1875 - Aston Villa Football Club was founded in 1875, as David Cameron should note. His uncle, Sir William Dugdale, was once the club chairman, and took Cameron to a Villa Park match in Birmingham as a child. Cameron's claimed Villa as his club ever since. Embarrassingly for the prime minister, in a recent speech he urged people to support West Ham - a London club that plays in the same claret-and-blue kit as Villa.

13 - A baker's dozen of prime ministers have occupied 10 Downing Street since Elizabeth II became Queen. Although, with Labour's Harold Wilson serving two separate stints, only 12 different people have held the office during Elizabeth's reign. Margaret Thatcher was the last British PM to be older than the monarch, by just one year.

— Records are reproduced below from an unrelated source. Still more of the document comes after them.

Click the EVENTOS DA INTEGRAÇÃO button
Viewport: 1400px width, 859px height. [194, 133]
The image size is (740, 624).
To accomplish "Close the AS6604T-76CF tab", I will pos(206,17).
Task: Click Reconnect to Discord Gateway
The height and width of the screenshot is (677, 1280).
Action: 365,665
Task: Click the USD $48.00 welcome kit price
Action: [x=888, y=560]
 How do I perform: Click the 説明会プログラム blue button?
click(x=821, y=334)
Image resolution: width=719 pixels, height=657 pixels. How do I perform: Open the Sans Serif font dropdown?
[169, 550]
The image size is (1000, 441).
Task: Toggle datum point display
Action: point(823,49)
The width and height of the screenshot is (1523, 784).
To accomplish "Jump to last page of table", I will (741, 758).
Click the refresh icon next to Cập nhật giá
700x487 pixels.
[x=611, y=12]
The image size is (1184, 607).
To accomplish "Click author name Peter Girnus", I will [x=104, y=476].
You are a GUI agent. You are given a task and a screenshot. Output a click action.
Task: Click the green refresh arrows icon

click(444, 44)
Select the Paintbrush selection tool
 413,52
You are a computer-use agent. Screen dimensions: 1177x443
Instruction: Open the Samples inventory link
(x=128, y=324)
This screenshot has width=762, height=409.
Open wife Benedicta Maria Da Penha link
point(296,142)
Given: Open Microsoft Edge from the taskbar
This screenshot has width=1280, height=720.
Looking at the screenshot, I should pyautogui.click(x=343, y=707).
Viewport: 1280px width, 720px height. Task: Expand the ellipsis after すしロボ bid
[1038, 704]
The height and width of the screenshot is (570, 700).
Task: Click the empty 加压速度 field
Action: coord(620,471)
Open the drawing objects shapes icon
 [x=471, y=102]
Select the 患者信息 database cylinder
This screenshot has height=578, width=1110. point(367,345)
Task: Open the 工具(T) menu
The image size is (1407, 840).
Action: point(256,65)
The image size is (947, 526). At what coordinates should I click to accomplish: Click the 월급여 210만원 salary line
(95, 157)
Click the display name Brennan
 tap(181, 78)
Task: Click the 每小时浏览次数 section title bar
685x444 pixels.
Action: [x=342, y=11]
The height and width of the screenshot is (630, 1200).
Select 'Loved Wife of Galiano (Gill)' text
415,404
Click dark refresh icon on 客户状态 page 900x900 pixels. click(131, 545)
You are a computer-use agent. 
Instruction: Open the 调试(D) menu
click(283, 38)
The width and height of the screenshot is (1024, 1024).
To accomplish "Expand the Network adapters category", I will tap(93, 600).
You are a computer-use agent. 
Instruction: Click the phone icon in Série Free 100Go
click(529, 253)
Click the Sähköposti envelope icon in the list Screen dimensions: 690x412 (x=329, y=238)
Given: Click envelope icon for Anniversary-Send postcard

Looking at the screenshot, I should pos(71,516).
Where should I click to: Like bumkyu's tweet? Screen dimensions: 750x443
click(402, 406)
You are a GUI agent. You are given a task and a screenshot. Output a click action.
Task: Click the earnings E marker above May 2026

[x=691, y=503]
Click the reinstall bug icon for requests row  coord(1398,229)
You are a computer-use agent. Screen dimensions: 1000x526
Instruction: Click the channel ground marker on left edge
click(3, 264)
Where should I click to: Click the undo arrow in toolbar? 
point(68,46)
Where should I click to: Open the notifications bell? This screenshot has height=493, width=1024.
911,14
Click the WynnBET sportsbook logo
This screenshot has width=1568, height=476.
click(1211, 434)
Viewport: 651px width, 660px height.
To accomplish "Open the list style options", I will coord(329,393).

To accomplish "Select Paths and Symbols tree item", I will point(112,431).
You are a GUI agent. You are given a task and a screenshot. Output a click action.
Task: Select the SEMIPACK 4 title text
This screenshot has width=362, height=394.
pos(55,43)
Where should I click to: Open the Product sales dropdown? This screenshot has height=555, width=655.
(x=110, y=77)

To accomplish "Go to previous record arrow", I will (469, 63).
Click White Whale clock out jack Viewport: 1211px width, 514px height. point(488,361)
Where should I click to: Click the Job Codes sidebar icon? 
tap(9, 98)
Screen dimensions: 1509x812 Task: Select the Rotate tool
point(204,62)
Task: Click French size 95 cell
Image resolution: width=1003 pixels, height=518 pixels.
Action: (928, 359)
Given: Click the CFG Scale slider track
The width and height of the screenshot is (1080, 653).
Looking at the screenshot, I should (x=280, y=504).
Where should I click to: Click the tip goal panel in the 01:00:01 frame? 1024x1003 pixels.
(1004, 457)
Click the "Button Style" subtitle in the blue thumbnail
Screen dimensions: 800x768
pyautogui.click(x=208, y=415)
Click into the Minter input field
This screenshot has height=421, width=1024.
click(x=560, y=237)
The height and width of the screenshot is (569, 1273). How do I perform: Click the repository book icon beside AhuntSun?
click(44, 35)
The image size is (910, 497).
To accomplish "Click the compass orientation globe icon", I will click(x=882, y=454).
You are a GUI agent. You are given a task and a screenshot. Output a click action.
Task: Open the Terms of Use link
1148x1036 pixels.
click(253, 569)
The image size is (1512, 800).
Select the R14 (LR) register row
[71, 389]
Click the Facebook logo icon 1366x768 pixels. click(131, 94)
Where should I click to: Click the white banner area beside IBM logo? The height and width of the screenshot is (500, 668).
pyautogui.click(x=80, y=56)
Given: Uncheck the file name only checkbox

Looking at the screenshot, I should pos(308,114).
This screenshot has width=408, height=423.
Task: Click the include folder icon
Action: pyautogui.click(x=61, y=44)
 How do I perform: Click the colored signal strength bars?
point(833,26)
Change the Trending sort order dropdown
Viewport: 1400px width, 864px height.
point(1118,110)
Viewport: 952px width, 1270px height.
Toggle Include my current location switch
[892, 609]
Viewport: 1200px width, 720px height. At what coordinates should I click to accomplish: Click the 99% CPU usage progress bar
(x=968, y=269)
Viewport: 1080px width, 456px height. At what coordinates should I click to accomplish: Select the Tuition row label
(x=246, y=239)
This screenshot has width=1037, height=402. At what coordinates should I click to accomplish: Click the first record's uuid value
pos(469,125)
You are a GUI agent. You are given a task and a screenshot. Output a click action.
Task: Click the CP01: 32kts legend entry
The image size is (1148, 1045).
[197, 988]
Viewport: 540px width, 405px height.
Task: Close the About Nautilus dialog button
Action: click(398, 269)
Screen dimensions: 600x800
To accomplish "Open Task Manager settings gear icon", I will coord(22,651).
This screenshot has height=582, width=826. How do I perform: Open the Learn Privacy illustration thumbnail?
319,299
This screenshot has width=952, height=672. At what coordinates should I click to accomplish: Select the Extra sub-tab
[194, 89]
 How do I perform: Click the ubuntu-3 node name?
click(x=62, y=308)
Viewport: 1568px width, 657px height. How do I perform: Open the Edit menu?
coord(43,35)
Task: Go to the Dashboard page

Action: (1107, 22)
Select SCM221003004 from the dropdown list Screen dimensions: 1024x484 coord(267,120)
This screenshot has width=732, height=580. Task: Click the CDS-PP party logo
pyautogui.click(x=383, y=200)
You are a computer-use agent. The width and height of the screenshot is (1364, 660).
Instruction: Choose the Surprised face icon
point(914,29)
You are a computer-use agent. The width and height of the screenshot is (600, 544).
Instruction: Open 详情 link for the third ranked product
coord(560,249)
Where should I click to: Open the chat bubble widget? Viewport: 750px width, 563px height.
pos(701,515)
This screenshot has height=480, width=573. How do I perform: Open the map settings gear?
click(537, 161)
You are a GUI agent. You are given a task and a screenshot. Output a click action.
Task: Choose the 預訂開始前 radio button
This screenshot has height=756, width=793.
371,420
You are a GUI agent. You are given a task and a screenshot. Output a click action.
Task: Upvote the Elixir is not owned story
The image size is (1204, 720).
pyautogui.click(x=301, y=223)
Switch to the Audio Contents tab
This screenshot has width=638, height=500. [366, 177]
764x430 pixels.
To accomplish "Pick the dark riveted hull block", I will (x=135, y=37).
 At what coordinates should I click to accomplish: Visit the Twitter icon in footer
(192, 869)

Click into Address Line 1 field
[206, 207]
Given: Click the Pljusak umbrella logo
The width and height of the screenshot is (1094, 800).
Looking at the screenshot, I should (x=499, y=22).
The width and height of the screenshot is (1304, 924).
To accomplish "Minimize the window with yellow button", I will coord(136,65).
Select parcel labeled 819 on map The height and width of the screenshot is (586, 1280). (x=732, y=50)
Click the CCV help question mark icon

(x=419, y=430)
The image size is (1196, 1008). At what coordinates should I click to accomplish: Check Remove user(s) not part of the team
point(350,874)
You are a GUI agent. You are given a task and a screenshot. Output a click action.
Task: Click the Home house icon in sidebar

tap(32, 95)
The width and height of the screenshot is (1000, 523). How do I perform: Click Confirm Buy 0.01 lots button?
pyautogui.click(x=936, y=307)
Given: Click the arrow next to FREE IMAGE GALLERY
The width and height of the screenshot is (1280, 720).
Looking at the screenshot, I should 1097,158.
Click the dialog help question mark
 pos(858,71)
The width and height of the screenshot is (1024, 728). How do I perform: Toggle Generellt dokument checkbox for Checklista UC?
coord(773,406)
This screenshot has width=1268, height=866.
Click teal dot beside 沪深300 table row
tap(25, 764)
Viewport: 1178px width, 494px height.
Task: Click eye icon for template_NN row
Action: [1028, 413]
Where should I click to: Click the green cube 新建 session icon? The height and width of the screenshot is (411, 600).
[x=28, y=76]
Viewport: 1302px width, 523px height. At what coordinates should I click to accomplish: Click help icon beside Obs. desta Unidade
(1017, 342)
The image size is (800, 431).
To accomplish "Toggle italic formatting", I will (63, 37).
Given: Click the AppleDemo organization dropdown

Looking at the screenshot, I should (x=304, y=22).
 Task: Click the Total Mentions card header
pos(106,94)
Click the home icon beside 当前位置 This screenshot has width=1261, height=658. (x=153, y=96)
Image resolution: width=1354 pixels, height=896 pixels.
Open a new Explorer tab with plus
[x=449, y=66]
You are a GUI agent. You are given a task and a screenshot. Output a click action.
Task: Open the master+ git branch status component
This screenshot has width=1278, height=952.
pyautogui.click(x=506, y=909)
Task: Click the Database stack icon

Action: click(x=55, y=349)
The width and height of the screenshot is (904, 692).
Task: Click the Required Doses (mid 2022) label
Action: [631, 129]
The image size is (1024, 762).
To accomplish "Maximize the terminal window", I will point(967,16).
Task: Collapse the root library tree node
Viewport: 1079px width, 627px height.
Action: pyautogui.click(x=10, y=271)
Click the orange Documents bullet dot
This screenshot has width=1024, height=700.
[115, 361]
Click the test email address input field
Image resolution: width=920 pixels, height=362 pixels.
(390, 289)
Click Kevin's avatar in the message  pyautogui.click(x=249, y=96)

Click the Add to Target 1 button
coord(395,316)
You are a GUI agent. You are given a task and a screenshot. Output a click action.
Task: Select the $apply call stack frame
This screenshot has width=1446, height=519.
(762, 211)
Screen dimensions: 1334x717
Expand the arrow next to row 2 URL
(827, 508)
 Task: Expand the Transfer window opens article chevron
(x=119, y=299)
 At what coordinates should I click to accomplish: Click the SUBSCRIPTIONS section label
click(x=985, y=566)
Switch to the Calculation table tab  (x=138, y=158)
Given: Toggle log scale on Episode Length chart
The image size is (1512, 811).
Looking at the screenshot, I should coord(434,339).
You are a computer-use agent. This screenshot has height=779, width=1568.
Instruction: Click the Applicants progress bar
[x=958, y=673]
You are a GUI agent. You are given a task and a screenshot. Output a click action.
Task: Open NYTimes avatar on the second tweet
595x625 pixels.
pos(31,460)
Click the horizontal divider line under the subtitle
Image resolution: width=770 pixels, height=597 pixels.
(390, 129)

26** - British prime ministers who went to Oxford University, most recently incumbent David Cameron. His main challenger, Labour leader Ed Miliband, would become number 27 if elected. Cambridge, on 14, is a relatively distant second; the University of Edinburgh, having taught two prime ministers, is a genuinely distant third. (**If we're counting the shortest-serving "prime minister" in the UK's history, 1st Earl of Bath William Pulteney, then Oxford could already claim 27 - however, the university does not consider the Earl of Bath's "48 hours, three quarters, seven minutes and eleven seconds" in office in 1746 as sufficient to make the list.)

19 - Forget higher education. For many, the prime ministerial grooming process starts much earlier. Nineteen is the number of British Prime Ministers who attended Eton College, an exclusive private high school in London, finishing with David Cameron. London Mayor Boris Johnson, a fellow Conservative and former Eton head boy, has been touted as a potential number 20. Princes William and Harry are among other notable recent graduates; young Prince George might go, but Charlotte presumably won't be eligible for the boys' college.

The training ground for England's elite since 1440, Eton College in LondonImage: Getty Images/C. Furlong

9,000 - Britain's prime ministers had the right to free university education - unlike present-day students. Universities can charge a maximum of 9,000 pounds ($13,600, 12,100 euros) per year for tuition fees. Before the current coalition, the figure stood at 3,000. This poses a problem for junior partners, the Liberal Democrats: they pledged to scrap the fees in their 2010 campaign, only to subsequently tip the vote to treble them.

Voting

77.67 - Highest ever overall turnout, from the 1992 general election. Margaret Thatcher's replacement John Major secured another Tory term, before the Tony Blair and Labour landslide of 1997.

14,093,007 - Another one from the 1992 general election. No elected party has ever claimed more than the 14 million-plus votes awarded to John Major's Conservatives that year. At the time, the UK's population was 57.6 million. Judging by the polls, this record is virtually guaranteed to stand for at least five more years.

145 - Labour's 1997 net tally of "gains" - constituencies they wrestled away from a different party - when they swept 43 percent of the vote and claimed a 418-seat supermajority. No greater "swing" has ever marked a British election. After gradual erosion, Gordon Brown saw 91 seats slip away in 2010, allowing the Conservatives back into power. Ed Miliband would need to conjure up net gains of 68 in this election to claim outright victory.

65.1 - Voter turnout, as a percentage, in 2010 - an improvement on 2005's numbers.

35.6 - Voter turnout as percentage from the 2014 European Parliament elections, perhaps helping to explain UKIP's outright victory with two-thirds of voters staying at home.